New Delhi: Nobel Peace Laureate Kailash Satyarthi’s Bachpan Bachao Andolan has consistently ensured the safety of children during the pandemic and rescued scores of children forced into child labour. As part of its continuous and protracted struggle to eliminate child labour from the country, Bachpan Bachao Andolan (BBA) initiated a special drive along with partners and law enforcement agencies. BBA then accomplished a historic feat with an unprecedented number of rescues in the month of June.
With an average of 54 rescues each day, a total of 1,623 child labourers were rescued across 16 states in the country. 216 Rescue operations were conducted across 16 states and 241 FIRs were registered. 222 accused–both traffickers and employers– were arrested for various offences under the Indian Penal Code (IPC), Juvenile Justice (JJ) Act, child labour act and bonded labour act.During the rescue operations, BBA activists came across scores of poignant and traumatic stories. Poverty, deprivation, exploitation and abuse remained a common theme across the majority of rescue operations.
Founded by Nobel Peace Laureate Kailash Satyarthi in 1980, BBA liberates and rehabilitates child victims of trafficking, slavery and forced labour. BBA has rescued more than 1 Lakh children since its inception. To ensure speedy access to justice, it also provides legal aid and representation.
During the last 30 days, BBA conducted these rescue operations across 16 states, including the national capital, the Northern states of Bihar, Jharkhand, Madhya Pradesh, Uttar Pradesh, Uttarakhand, Rajasthan, Punjab and Haryana along with the North Eastern state of Assam, the Eastern state of Gujarat and the Southern states of Andhra Pradesh, Telangana, Karnataka, Tamil Nadu and Kerala.

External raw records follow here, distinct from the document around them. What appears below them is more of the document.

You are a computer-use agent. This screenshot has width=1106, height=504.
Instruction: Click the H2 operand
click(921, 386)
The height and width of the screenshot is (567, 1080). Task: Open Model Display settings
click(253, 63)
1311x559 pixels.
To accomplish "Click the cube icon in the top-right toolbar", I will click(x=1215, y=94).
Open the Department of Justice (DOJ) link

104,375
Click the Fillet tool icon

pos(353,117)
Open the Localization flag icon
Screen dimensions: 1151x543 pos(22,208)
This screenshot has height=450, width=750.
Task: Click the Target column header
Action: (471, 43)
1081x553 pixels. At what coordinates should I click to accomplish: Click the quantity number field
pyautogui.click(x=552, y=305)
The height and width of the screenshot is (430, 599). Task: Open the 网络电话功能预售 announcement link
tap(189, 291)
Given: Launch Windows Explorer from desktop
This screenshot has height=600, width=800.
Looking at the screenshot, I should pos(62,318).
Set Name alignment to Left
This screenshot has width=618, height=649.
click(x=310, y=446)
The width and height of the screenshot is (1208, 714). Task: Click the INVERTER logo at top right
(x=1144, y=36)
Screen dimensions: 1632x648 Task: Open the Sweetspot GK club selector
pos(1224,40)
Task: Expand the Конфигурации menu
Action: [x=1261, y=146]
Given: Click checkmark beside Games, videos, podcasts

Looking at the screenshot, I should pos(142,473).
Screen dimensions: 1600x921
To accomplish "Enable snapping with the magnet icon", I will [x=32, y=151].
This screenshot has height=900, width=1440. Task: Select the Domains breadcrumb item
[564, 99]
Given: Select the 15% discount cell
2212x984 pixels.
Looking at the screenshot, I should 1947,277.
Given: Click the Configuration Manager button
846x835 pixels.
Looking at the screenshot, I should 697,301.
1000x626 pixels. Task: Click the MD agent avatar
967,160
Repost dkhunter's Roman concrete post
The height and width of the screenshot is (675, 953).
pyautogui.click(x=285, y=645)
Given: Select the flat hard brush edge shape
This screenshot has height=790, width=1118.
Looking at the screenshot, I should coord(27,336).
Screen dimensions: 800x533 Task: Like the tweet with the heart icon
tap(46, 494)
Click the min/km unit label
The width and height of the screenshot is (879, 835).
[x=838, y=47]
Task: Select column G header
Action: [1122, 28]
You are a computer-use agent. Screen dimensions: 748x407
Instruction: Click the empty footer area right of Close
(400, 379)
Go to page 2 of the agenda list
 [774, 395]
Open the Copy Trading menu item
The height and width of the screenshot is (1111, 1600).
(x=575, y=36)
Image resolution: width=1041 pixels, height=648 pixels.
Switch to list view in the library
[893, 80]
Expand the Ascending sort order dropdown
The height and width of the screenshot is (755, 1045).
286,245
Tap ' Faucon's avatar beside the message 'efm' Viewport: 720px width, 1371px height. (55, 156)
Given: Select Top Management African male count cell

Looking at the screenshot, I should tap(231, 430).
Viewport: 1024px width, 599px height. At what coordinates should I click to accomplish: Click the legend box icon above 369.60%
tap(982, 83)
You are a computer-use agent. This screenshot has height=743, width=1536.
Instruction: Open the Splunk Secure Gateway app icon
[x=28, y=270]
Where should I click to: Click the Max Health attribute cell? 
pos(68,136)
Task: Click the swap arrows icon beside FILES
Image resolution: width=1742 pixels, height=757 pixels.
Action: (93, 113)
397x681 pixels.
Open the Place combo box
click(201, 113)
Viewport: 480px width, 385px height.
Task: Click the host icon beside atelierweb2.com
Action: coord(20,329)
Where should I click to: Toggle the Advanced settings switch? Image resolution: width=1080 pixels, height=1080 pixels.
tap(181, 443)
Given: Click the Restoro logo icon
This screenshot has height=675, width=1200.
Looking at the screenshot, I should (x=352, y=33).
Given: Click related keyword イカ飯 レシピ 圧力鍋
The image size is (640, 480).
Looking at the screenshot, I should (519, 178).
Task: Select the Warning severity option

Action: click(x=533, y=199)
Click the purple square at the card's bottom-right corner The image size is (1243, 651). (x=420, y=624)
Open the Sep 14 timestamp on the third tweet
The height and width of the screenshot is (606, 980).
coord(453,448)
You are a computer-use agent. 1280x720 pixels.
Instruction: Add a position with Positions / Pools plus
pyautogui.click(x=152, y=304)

Several facts emerged during the rescue operations. BBA activists realised that most of the children were trafficked from small villages with the false promise of a better lifestyle and decent wages. Poverty and economic hardship were primarily responsible for the children leaving education and being pushed into child labour. To eke out a living and provide sustenance to their families, scores of children had accompanied the traffickers–either themselves or with the consent of their parents– to distant metropolitan and satellite cities.
The rescued children included 16-year-old Renu (name change), working as domestic help in a posh locality in Delhi. After being produced before the Child Welfare Committee (CWC), Renu narrated her story of being tortured. She was given leftovers for meals, thrashed on several occasions and not provided wages. At present, she has been reunited with her parents in Chattisgarh. FIR has been registered against her employer and the trafficker who brought her to the national capital. BBA is following up on the case with the concerned officials to provide her back wages and link her family with state-sponsored schemes.
BBA activists also rescued Sunil (name changed), 16, from a bakery. Sunil was merely 10 years old when his alcoholic father passed away. He then dropped out of school and accompanied his mother from a village in Tamil Nadu to Chennai. To earn his daily bread, Sunil started working in a bakery. Sunil was paid meagre wages and forced to work for over 12 hours daily. After the rescue, BBA is now facilitating Sunil’s enrolment in a vocational training institute. The activists are helping the mother-son duo get linked with the relevant social security schemes of the government.
Similar is the story of 13-year-old Sonu, a resident of Sitamarhi, Bihar. He was rescued from a welding shop in Sitamarhi. Sharing his story after the rescue, Sonu said his family comprised of his parents and two elder sisters. Sonu’s father, a daily wage worker in Pune, was the sole breadwinner of the family. Because of the marriage ceremonies of both his sisters, the father incurred huge debts. The burden of repaying these loans was so high that Sonu was forced to drop out of school and work.
After the rescue, the BBA activists facilitated his enrolment in Class 7 in his village school.
The focus is to rescue children who are forced to work, besides ensuring their educational rehabilitation, said Manish Sharma, Director of Bachpan Bachao Andolan. “What we have accomplished recently is a massive withdrawal of children forced into labour. To eliminate child labour completely, we need to strike at the root of the trafficking rackets–often operating with impunity and total disregard for the law. To handcuff the hands that exploit childhood and extinguish the dreams of children, we need better implementation of law and concerted efforts of state agencies. We also urge the union government to pass the anti-trafficking bill in the upcoming session of the parliament,” he said.